### PROBLEM TO SOLVE
Look through the data below. Show each line where the string "Enable" occurs.
**** RECORDS ****
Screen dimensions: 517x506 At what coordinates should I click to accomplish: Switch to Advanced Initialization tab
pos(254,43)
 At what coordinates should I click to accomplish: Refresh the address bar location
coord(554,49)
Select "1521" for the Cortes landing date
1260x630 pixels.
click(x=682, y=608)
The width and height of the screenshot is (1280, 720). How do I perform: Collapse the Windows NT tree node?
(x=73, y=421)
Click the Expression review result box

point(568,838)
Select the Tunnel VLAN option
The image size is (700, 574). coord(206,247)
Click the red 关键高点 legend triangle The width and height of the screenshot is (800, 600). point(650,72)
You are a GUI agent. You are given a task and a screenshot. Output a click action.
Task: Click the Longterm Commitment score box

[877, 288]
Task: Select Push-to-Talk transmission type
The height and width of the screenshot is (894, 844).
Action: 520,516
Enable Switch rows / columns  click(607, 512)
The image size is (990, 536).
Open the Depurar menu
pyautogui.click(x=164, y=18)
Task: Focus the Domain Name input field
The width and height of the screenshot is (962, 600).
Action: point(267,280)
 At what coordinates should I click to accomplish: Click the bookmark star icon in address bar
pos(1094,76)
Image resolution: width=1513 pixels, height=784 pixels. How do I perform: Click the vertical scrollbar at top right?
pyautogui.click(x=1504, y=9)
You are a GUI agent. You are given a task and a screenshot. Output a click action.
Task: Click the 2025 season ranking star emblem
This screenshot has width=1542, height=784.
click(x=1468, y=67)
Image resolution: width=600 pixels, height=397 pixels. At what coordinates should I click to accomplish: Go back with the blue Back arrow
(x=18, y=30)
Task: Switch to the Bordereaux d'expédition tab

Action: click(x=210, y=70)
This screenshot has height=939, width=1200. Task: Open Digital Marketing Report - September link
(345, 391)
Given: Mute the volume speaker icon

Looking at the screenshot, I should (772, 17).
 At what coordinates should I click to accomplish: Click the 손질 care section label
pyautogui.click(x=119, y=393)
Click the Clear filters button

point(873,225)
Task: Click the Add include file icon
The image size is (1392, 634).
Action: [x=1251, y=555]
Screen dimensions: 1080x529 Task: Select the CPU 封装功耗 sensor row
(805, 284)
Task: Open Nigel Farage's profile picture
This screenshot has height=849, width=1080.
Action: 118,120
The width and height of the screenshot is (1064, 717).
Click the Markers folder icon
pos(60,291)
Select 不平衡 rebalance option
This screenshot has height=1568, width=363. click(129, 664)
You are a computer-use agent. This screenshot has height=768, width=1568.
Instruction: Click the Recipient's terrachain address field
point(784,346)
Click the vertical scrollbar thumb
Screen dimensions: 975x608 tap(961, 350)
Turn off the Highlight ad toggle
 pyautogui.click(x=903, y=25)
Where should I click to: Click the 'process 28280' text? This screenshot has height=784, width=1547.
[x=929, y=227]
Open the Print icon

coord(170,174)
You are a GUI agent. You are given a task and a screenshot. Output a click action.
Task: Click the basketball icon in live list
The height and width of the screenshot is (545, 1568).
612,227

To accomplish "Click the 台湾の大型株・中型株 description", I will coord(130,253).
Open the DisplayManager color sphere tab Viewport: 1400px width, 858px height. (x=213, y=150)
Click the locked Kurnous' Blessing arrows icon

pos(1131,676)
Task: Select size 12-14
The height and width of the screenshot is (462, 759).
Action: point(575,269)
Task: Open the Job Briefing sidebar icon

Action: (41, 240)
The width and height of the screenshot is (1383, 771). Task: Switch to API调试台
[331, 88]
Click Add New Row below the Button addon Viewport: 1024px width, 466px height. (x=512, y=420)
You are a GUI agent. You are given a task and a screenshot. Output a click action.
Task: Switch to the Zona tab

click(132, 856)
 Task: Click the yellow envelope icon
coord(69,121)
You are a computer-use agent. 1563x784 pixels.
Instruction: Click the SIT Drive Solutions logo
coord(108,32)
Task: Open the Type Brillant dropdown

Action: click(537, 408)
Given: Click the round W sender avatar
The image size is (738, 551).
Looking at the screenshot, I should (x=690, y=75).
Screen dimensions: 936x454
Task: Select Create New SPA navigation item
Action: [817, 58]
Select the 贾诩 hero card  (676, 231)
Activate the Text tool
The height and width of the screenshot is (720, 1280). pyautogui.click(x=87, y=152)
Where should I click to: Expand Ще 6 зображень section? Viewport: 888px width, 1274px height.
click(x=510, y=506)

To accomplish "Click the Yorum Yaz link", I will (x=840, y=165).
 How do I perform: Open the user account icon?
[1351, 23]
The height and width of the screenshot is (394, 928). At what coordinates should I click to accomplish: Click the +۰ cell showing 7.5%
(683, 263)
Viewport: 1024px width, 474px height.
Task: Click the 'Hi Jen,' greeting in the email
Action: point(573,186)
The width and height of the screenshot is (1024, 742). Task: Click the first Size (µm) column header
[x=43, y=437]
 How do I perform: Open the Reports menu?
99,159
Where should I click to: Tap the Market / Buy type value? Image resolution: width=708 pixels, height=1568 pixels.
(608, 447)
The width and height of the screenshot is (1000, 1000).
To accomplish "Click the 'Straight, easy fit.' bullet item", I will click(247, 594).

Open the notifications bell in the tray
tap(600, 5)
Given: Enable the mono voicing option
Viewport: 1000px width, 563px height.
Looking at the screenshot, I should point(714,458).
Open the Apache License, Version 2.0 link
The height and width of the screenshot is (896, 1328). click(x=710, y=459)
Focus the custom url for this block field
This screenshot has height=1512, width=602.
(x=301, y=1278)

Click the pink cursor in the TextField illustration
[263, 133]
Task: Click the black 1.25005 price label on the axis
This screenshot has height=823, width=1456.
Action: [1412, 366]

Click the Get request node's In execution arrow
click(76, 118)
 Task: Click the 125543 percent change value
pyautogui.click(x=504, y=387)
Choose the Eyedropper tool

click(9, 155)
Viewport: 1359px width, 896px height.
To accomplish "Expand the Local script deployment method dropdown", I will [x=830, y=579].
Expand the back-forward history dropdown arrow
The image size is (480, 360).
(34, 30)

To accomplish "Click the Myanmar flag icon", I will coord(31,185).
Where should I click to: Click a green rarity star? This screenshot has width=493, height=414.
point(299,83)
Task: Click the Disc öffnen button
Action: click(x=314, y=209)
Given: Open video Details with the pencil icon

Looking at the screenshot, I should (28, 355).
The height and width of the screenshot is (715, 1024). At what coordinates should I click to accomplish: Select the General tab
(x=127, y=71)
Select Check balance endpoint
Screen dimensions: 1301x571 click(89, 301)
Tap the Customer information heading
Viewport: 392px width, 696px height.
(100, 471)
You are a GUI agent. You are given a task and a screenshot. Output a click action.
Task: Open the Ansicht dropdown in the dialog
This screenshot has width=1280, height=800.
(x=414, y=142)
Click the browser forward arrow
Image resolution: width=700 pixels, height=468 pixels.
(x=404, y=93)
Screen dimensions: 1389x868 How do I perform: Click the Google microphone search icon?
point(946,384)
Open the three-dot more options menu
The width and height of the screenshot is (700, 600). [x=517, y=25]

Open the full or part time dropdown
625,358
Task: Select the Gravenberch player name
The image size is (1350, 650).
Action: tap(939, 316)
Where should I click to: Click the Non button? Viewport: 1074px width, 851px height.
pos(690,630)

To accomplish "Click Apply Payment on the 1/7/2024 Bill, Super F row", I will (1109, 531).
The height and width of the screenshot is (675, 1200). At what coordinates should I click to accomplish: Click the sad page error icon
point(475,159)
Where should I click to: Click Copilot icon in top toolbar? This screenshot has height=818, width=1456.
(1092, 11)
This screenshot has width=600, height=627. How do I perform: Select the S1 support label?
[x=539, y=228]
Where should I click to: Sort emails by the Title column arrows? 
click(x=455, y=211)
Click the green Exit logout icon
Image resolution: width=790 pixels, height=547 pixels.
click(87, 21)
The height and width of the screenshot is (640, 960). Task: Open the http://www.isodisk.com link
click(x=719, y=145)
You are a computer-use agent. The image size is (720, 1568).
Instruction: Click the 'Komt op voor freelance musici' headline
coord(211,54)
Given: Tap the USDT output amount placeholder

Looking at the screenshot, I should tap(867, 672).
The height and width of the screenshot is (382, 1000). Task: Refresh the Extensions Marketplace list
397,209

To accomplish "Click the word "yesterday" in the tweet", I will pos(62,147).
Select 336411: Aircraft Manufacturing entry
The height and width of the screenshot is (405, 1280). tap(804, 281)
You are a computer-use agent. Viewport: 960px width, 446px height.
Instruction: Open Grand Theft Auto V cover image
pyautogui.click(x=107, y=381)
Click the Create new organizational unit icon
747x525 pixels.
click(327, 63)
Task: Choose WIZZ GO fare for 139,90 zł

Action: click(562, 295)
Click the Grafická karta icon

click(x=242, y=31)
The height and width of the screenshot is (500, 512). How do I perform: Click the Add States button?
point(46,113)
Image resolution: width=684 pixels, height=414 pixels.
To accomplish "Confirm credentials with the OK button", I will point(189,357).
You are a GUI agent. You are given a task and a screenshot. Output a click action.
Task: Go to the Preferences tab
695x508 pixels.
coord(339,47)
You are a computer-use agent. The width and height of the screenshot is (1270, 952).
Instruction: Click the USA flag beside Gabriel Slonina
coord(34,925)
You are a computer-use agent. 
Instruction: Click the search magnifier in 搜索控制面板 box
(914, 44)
****
### OUTPUT OF THE EXERCISE
Enable Switch rows / columns  click(607, 512)
Given: Enable the mono voicing option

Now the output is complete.